Solution Search Simulation The Shortest Step On Chess Horse Using Breadth-First Search Algorithm

Ade Bastian(1*), Rezha Nugraha(2),


(1) Universitas Majalengka
(2) Universitas Majalengka
(*) Corresponding Author

Abstract


Horse seed in the chess board movement resembles the letter L. The chess pieces are one of a very hard-driven beans and seeds are often also the most dangerous if not carefully considered every movement. Simulation of this problem provides a chess board size n x n. Target (goal) of this problem is to move a horse beans of a certain position on a chess board position to the desired destination with the shortest movement simulates all possible solutions to get to the goal position. This problem is also one of the classic problems in artificial intelligence (AI). Settlement of this problem can use the help system and tree production tracking.

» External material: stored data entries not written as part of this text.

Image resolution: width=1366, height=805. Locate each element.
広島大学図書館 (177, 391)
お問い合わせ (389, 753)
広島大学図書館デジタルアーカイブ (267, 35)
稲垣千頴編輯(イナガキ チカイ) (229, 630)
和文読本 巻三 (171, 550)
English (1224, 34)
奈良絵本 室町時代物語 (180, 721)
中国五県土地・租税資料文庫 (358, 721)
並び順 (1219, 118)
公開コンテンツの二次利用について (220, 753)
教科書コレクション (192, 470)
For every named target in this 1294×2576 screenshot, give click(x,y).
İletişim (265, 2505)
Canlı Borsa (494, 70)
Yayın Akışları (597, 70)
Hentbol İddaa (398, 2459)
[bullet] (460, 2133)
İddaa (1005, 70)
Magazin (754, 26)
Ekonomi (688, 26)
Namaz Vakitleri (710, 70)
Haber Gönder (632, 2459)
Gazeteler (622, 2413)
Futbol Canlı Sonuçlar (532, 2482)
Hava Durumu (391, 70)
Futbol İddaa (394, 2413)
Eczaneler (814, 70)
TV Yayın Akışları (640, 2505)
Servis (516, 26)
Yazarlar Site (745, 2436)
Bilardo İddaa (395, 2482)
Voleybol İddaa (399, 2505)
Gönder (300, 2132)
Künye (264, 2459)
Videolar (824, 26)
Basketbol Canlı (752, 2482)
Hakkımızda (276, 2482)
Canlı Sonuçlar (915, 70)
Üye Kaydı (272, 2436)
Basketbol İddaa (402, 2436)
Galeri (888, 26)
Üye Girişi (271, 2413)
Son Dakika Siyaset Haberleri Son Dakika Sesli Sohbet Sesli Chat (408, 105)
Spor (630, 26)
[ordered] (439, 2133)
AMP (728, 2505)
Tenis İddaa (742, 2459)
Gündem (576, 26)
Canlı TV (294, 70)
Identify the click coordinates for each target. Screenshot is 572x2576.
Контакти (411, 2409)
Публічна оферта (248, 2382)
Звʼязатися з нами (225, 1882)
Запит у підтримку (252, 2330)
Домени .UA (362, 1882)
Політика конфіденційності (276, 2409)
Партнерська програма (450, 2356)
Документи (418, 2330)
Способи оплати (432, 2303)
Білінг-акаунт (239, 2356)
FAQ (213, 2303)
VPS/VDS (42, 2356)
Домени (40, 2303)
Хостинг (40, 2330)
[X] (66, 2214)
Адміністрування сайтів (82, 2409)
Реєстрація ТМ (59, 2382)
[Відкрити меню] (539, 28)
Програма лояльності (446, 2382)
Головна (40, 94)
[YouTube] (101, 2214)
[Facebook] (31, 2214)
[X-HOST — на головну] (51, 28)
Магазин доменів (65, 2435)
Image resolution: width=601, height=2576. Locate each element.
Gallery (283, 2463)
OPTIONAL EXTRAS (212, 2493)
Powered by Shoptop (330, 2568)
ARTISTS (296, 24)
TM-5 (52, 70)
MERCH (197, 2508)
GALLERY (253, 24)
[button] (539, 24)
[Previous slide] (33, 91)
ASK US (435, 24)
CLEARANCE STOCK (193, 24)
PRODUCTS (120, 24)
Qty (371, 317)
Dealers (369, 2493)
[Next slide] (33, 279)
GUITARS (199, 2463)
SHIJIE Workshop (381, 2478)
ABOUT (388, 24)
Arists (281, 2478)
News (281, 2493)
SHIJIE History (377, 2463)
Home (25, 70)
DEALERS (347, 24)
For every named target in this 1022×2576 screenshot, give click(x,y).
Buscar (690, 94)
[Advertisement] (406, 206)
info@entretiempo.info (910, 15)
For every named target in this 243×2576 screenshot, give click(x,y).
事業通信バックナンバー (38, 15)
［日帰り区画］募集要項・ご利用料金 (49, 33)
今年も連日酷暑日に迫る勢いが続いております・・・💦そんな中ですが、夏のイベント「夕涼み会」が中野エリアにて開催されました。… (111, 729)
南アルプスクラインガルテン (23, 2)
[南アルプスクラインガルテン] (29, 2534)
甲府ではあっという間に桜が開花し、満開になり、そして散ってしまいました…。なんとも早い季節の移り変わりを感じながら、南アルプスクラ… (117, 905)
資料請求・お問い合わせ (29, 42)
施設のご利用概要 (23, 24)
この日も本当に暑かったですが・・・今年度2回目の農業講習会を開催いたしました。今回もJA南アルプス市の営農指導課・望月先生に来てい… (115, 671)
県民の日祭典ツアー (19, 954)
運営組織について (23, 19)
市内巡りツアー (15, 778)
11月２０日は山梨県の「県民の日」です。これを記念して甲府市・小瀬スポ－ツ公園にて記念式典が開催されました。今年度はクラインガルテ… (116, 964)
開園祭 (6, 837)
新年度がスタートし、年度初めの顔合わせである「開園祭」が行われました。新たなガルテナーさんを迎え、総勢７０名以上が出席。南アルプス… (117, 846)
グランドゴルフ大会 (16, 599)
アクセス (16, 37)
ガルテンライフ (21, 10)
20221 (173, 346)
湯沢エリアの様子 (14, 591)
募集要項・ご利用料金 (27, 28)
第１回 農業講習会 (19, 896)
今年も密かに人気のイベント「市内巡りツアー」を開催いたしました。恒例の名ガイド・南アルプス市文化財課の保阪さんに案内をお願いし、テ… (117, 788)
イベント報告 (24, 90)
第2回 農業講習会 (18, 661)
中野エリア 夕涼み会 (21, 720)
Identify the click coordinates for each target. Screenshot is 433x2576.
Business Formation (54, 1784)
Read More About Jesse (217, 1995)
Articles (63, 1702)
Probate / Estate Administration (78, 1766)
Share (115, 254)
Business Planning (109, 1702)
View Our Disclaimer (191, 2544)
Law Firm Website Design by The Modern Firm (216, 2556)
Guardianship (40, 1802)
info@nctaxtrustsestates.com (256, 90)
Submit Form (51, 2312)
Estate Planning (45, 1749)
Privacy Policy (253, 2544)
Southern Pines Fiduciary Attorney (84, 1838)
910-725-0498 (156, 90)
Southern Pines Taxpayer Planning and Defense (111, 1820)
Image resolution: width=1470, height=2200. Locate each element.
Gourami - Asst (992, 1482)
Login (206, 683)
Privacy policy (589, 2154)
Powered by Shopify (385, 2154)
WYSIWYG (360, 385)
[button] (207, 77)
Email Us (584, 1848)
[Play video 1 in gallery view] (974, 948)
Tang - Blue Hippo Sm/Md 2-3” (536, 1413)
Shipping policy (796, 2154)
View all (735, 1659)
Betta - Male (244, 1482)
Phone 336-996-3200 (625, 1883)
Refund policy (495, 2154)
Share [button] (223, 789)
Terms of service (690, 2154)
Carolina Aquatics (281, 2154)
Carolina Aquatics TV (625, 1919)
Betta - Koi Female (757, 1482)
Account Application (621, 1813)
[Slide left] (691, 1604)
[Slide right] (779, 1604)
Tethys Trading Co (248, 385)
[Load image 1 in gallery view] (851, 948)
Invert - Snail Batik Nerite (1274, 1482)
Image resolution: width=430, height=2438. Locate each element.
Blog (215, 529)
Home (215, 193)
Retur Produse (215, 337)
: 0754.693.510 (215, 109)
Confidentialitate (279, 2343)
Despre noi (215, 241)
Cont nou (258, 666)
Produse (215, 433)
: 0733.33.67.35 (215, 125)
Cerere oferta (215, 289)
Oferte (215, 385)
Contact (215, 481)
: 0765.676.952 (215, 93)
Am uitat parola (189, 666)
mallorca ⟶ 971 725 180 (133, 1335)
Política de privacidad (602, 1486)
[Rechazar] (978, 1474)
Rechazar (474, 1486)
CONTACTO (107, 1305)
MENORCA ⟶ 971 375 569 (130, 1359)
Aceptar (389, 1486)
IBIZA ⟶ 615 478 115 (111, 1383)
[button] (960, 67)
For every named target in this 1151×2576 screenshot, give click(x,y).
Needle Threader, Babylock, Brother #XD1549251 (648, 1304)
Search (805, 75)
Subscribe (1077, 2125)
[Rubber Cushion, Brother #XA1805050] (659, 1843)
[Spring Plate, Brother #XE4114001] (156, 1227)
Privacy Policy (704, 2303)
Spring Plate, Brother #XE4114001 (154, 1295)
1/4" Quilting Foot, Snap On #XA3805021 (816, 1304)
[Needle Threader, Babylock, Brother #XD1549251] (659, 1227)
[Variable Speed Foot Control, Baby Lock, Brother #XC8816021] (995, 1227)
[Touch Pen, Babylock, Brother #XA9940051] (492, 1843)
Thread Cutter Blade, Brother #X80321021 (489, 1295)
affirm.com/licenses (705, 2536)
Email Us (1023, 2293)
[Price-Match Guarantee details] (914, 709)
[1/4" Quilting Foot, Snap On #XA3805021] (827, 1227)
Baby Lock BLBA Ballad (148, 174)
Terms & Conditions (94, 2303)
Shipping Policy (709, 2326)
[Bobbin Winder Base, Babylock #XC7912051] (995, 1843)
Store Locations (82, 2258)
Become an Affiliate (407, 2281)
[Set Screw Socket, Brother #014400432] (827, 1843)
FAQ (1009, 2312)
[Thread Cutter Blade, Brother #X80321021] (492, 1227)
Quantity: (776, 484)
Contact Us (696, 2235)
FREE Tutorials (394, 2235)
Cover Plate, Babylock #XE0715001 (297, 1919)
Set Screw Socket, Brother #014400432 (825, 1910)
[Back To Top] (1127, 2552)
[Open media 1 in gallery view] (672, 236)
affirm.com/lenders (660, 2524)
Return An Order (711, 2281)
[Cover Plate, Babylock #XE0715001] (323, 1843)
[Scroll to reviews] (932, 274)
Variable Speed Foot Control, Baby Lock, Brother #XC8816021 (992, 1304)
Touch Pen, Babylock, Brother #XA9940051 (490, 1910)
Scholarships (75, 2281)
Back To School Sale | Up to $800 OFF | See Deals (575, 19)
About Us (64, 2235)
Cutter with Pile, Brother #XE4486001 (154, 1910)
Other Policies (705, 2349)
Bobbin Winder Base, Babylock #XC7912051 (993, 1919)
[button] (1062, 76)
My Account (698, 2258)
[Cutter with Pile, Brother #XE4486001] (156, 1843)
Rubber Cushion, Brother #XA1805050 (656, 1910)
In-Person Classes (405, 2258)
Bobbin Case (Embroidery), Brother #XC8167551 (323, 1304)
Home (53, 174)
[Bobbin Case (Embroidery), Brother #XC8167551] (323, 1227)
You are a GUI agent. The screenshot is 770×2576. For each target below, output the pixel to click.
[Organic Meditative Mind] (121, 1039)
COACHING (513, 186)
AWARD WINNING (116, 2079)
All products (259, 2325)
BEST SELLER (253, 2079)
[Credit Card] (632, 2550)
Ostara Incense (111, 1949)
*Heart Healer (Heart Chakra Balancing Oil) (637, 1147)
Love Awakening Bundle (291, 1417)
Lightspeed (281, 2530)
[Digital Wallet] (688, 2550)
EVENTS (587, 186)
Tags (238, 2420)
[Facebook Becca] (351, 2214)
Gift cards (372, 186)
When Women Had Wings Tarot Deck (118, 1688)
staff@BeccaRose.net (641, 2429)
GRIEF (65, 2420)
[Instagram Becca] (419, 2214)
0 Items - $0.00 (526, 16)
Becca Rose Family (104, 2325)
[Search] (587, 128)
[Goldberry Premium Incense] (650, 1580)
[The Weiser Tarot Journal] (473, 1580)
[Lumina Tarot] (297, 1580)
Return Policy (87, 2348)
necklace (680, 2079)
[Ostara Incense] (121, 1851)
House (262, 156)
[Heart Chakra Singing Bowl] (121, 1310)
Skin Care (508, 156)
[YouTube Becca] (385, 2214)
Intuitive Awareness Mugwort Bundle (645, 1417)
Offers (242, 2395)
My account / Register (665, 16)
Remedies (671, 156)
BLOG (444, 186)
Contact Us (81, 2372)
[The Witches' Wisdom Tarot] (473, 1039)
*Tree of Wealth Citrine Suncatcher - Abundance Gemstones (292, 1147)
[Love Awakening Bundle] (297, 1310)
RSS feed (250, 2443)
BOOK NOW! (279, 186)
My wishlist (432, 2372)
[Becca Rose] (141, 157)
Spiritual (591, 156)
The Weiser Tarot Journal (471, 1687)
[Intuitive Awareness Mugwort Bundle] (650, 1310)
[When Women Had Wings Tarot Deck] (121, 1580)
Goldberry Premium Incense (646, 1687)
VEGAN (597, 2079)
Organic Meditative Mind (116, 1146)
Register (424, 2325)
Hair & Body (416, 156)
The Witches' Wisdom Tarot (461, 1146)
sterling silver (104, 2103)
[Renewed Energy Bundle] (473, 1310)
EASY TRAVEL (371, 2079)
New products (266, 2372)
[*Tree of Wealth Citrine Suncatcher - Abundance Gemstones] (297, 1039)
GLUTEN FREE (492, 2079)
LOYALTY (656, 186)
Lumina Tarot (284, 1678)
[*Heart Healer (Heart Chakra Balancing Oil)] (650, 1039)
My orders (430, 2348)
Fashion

Therefore, designed a simulation applications by utilizing several techniques of simulation programming and Breadth-First Search method. With this method, all nodes will be traced and the nodes at level n will be visited first before visiting the nodes at level n + 1. The purpose of this study is to design a software that is able to find all the solutions for the shortest movement toward the goal position by using the system of production and tracking tree.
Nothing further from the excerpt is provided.